なんて理由が後から後から付けられていく。
ホントは、ホントの所は、言えないでいるのに。
ホントの所に、気づいてしまったのに。
「どうしたの?」
不意に彼女が顔を近づける。
その近さは、眉毛の一本一本がはっきりと認識出来る近い位置。
「熱…あるの?」
心配そうに見つめる彼女は俺をどう思っているのだろうか。
昔からの知り合い。
あの戦いの最中に再会した。
昔からの知り合いと言う理由から、いつも一緒にいた、相手。
聞きたいのに聞けない彼女の心の奥。
「大丈夫?」
おでこに触れようとする彼女の手をつかむ。
「な、何?」
「大丈夫だよ。
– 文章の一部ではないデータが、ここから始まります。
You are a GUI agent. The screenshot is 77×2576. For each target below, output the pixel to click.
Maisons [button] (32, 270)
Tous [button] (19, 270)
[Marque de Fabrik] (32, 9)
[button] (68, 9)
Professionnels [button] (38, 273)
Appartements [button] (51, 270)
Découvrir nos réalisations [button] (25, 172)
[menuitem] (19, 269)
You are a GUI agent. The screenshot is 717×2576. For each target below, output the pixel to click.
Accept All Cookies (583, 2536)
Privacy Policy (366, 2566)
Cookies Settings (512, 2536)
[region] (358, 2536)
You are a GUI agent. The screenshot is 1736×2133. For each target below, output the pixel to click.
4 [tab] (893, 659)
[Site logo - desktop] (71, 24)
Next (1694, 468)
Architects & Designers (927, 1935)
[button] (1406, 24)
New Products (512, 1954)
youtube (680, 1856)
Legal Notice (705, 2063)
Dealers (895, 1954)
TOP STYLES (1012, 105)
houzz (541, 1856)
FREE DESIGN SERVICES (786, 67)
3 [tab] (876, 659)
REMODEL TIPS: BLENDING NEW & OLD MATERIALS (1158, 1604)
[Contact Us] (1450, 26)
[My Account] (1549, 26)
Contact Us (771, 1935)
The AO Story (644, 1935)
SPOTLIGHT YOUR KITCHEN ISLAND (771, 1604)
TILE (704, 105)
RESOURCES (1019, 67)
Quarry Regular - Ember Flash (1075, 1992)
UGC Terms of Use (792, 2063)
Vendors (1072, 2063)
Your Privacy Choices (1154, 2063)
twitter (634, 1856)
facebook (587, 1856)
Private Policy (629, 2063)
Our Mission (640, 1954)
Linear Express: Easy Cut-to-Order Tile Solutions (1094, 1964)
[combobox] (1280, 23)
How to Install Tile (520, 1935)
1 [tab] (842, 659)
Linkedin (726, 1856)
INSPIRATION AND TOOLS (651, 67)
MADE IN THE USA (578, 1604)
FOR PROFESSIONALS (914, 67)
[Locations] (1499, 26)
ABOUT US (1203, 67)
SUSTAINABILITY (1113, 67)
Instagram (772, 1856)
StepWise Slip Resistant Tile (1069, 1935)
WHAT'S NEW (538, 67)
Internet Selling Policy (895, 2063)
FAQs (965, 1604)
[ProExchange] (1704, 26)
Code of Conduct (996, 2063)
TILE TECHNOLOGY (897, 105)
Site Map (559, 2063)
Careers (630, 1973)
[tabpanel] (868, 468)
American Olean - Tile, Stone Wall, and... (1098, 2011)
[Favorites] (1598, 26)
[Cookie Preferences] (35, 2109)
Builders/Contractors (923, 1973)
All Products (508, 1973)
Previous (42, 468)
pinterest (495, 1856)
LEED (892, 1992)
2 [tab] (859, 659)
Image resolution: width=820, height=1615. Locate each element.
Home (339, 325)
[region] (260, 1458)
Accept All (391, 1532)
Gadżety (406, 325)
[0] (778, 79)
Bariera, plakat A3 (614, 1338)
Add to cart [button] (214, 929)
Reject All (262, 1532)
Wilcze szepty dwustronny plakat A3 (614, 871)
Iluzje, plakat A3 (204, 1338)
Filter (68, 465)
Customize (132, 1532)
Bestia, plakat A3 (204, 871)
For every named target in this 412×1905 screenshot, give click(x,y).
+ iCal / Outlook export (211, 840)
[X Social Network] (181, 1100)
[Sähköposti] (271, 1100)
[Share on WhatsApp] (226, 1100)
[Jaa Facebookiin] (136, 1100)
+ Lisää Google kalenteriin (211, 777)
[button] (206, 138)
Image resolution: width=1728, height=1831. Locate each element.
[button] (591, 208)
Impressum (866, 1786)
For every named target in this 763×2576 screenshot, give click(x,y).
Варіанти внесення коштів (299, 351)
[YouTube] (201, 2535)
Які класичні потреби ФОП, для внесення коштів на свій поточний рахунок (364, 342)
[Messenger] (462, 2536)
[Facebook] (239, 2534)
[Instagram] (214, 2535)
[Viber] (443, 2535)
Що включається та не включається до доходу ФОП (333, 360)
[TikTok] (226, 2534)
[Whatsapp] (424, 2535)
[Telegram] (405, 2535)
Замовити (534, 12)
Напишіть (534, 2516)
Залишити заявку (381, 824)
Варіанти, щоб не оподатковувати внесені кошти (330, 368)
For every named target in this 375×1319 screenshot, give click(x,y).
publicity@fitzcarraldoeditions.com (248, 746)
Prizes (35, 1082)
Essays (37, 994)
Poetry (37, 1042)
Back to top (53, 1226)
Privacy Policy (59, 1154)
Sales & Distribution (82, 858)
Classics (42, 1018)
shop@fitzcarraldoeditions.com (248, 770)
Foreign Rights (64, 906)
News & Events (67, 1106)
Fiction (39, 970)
オレは、平気。お前は、お前の方は平気なのかよ」
怖がらせないように笑みを浮かべて聞く。
「平気だけど…」
息がかかるぐらいの距離は、あまりにもぎりぎりのラインで動いているオレ達に似ている。
「あ、あのさぁ」
とまどった表情を見せた彼女を見て、オレは一つ息を吐く。
「…何?」
自分の気持ちに気づかない振りはやめよう。
そろそろ、素直になってもいいと思う。
それでも、彼女の気持ちが落ち着くまでをカウントダウンしながら。